L'incidente sul lavoro a Palma, indagato per omicidio colposo l'imprenditore

Il sindaco Stefano Castellino ha deciso: il giorno dei funerali dell’operaio di 57 anni sarà lutto cittadino. "Non si può morire per andare a lavorare, è una delle tragedie più brutte da accettare"

Una veduta del palazzo di giustizia dove ha sede la Procura

Omicidio colposo. E’ per questo titolo di reato che il datore di lavoro di Michele Lumia, 57 anni, rimasto vittima dell’incidente mortale sul lavoro, è stato iscritto nel registro degli indagati. La Procura della Repubblica di Agrigento sta procedendo – ma si tratta, naturalmente, di un atto dovuto – a carico di un imprenditore di 56 anni di Palma di Montechiaro. Ieri sera, intanto, il sindaco Stefano Castellino ha deciso che per il giorno dei funerali dell’operaio sarà lutto cittadino.

Incidente sul lavoro: muore un operaio di 57 anni 

A manovrare la ruspa, a quanto pare riavviandola mentre il cinquantasettenne Michele Lumia stava lavorando all'interno del profondo fossato che era stato scavato, in contrada Vallelupo in territorio di Agrigento, sarebbe stato proprio il datore di lavoro: l’imprenditore cinquantaseienne che non si è accorto della presenza del lavoratore. Michele Lumia sarebbe stato raggiunto in pieno busto da un colpo di benna.

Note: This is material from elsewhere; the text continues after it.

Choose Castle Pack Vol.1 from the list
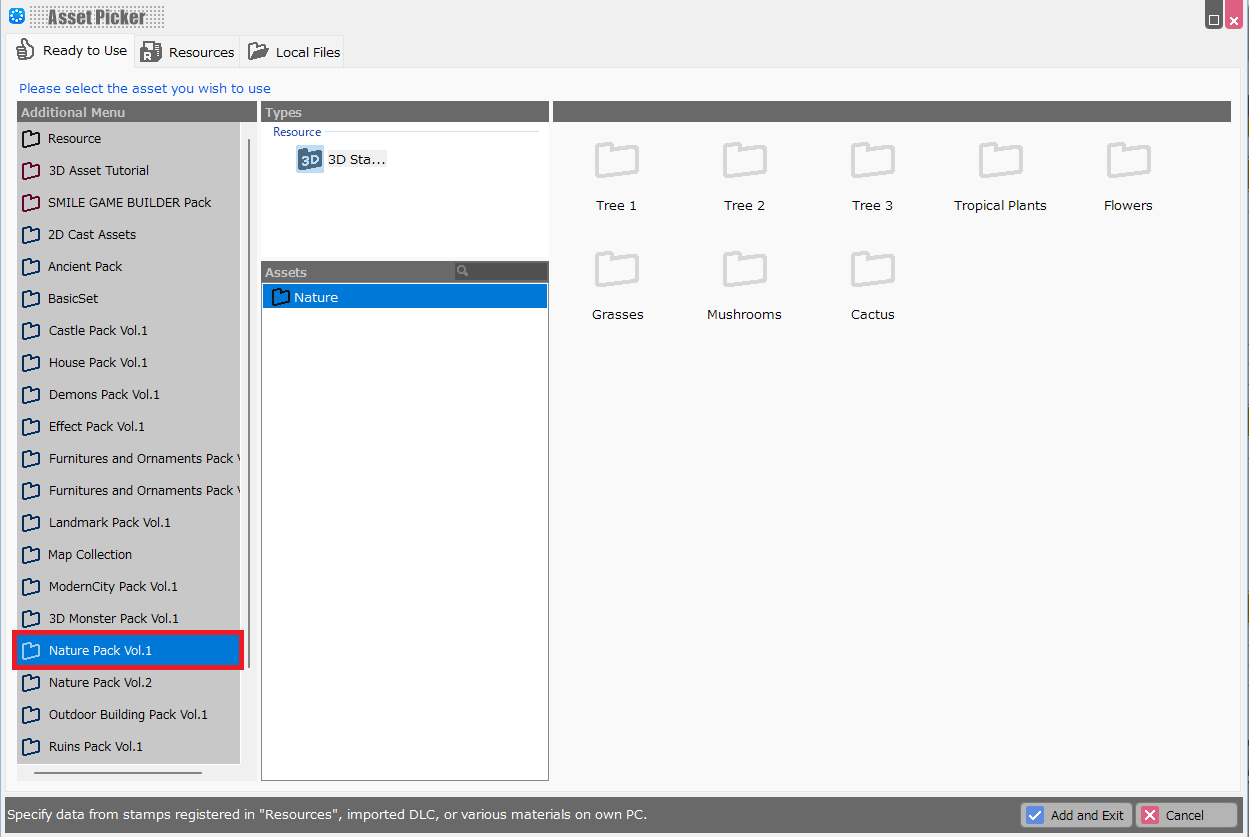 point(98,331)
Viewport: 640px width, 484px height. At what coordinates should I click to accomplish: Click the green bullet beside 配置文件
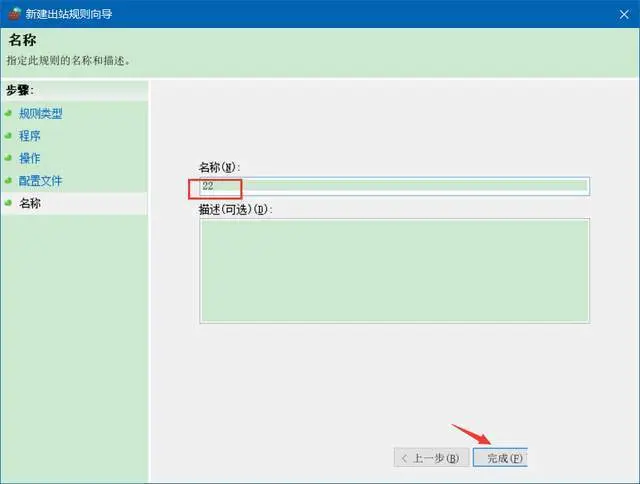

L'incidente mortale sul lavoro, la Procura ha aperto un'inchiesta 

A presentarsi - autonomamente e accompagnato dal proprio avvocato di fiducia - in commissariato è stato proprio lo stesso datore di lavoro dell’operaio. I poliziotti del commissariato di Palma di Montechiaro hanno ascoltato – fino alla tarda serata di mercoledì - la ricostruzione fornita dall’imprenditore e quella degli altri cinque operai che si trovavano, assieme a Michele Lumia, nella stessa area di lavoro. 

Il sindaco di Palma di Montechiaro, Stefano Castellino, ieri sera, ha deciso che sarà lutto cittadino il giorno dei funerali di Michele Lumia. Ancora, però, non si sa quando le esequie potranno essere celebrate. Già nelle ore immediatamente successive alla disgrazia, Castellino e la sua Giunta si erano stretti attorno al dolore e alla disperazione dei familiari. “Non si può morire per andare a lavorare – ha ribadito, anche ieri, il sindaco di Palma di Montechiaro - . Morire sul posto di lavoro è una delle tragedie più brutte da accettare. Con la decisione del lutto cittadino non possiamo che stringerci, fortemente, accanto alla famiglia Lumia. Esprimiamo profondo dispiacere e cordoglio per la disgrazia che ha colpito la famiglia Lumia. Palma, in questi giorni, ha avuto due tragedie: la perdita del bambino di appena 3 anni e mezzo e poi la perdita di un padre di famiglia. Anche ai genitori del piccolo esprimiamo vicinanza e solidarietà. E’ una tragedia dover seppellire il proprio figliuolo. Come comunità siamo colpiti, ma siamo vicinissimi alle famiglie che hanno perduto i propri congiunti. Preghiamo nostro Signore Dio affinché dia conforto alle famiglie per la dolorosa perdita dei loro cari”.